> _AIM OF THE EXERCISE_
What's wanted is a faithful retyping of every entry, pictures excluded.
──────
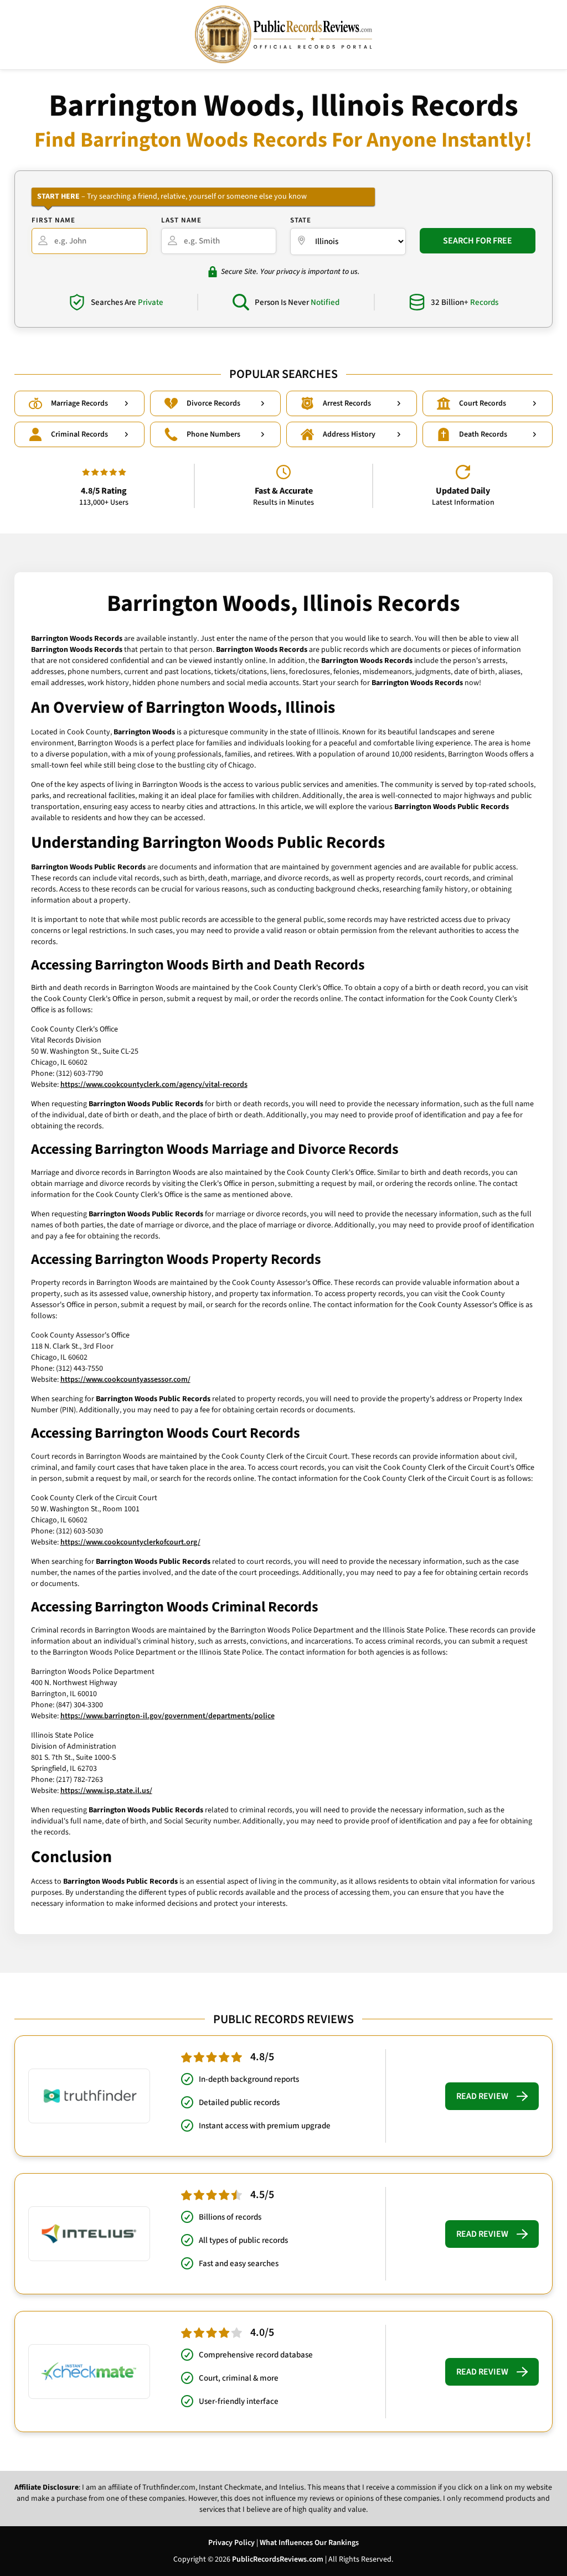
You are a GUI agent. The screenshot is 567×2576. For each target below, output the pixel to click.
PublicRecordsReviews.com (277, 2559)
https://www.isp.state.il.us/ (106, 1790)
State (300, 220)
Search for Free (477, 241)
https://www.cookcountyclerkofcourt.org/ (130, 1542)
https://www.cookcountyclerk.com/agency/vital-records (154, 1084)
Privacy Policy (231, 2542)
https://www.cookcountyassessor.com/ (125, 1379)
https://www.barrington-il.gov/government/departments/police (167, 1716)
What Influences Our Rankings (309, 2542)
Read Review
──────
> _RESPONSE BOX_
You are a GUI agent. The screenshot is 567×2576. For each target below, output the pixel to click.
PublicRecordsReviews.com (277, 2559)
https://www.isp.state.il.us/ (106, 1790)
State (300, 220)
Search for Free (477, 241)
https://www.cookcountyclerkofcourt.org/ (130, 1542)
https://www.cookcountyclerk.com/agency/vital-records (154, 1084)
Privacy Policy (231, 2542)
https://www.cookcountyassessor.com/ (125, 1379)
https://www.barrington-il.gov/government/departments/police (167, 1716)
What Influences Our Rankings (309, 2542)
Read Review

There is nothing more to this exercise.